MH + OH ⁻ → M + H ₂ O + e ⁻ (5)
H ₂ + 2OH ⁻ → 2H ₂ O + 2e ⁻ (6)
At the time of discharging, in the negative electrode plate 3, hydrogen stored in the hydrogen storage alloy is released as protons and electrons to generate water.

Further, at the time of discharging, a reaction opposite to the above expressions (3) and (4) occurs in the positive electrode plate 2. That is, during discharge, the reactions represented by the above formulas (7) and (8) occur in the positive electrode plate 2. However, in the power storage device 1 of the present embodiment, since the reaction of the formula (4) is suppressed, the reaction of the formula (8) is hard to occur.
NiOOH + H ₂ O + e ⁻ → Ni (OH) ₂ + OH ⁻ (7)
O ₂ + 2H ₂ O + 4e ⁻ → 4OH ⁻ (8)
During discharge, nickel oxyhydroxide is reduced on the positive electrode plate 2 to produce nickel hydroxide.

  When the positive electrode liquid is circulated in the positive electrode fluid path 5 during discharging, the first liquid feeding pump 13 and the second liquid feeding pump 14 are interlocked with each other, and the positive electrode active material (oxy water) stored in the first positive electrode liquid tank 9 is in a charged state.
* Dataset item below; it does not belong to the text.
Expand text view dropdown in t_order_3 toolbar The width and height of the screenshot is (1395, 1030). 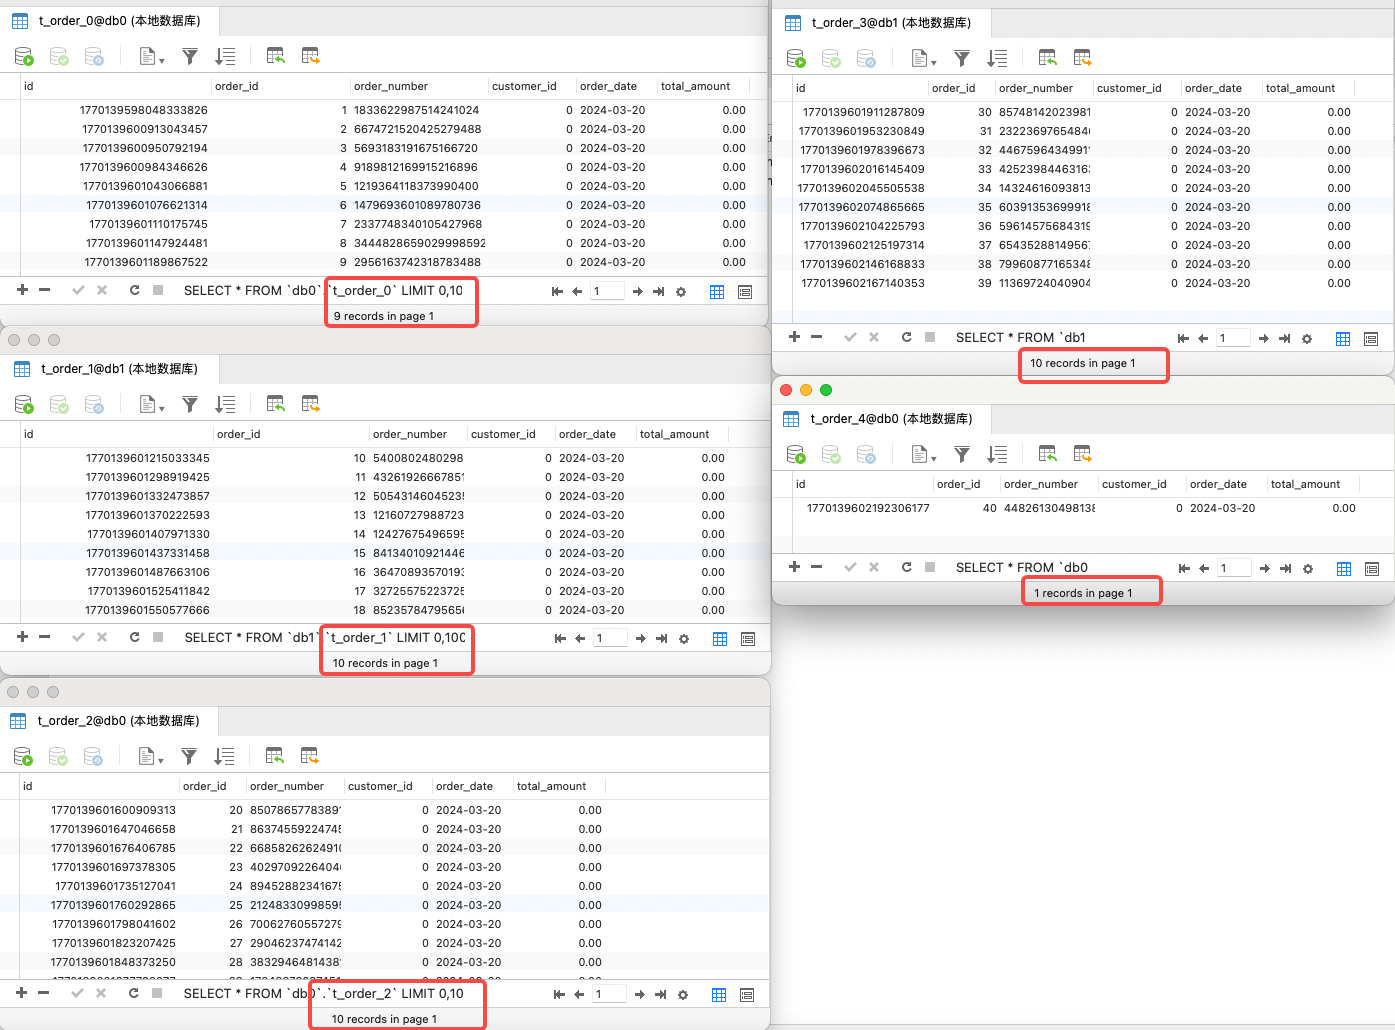tap(923, 59)
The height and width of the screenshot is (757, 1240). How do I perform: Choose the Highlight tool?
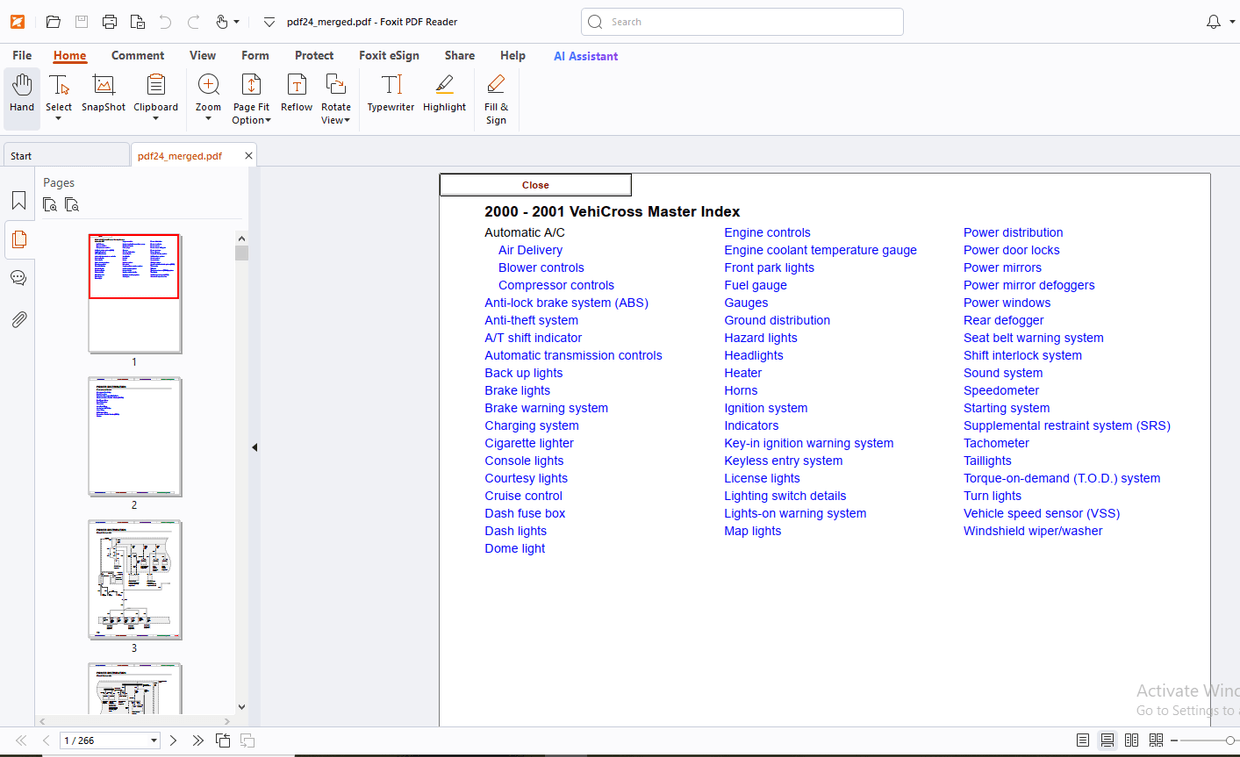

A positive electrode liquid containing nickel oxide) is fed into the positive electrode fluid path 5. In the positive electrode fluid path 5, the charged positive electrode active material (nickel oxyhydroxide) contained in the positive electrode liquid comes into contact with the positive electrode plate 2 to cause the reaction of the formula (7). Therefore, even if the charged positive electrode active material (nickel oxyhydroxide) in the positive electrode plate 2 is reduced, the charged positive electrode active material (nickel oxyhydroxide) is supplied from the positive electrode liquid, and the discharge reaction is continued. Then, the positive electrode plate 2 can be prevented from being over-discharged. The positive electrode liquid containing the positive electrode active material (nickel hydroxide) that has been brought into a discharged state by contacting with the positive electrode plate 2 is sent from the positive electrode fluid path 5 to the second positive electrode liquid tank 10.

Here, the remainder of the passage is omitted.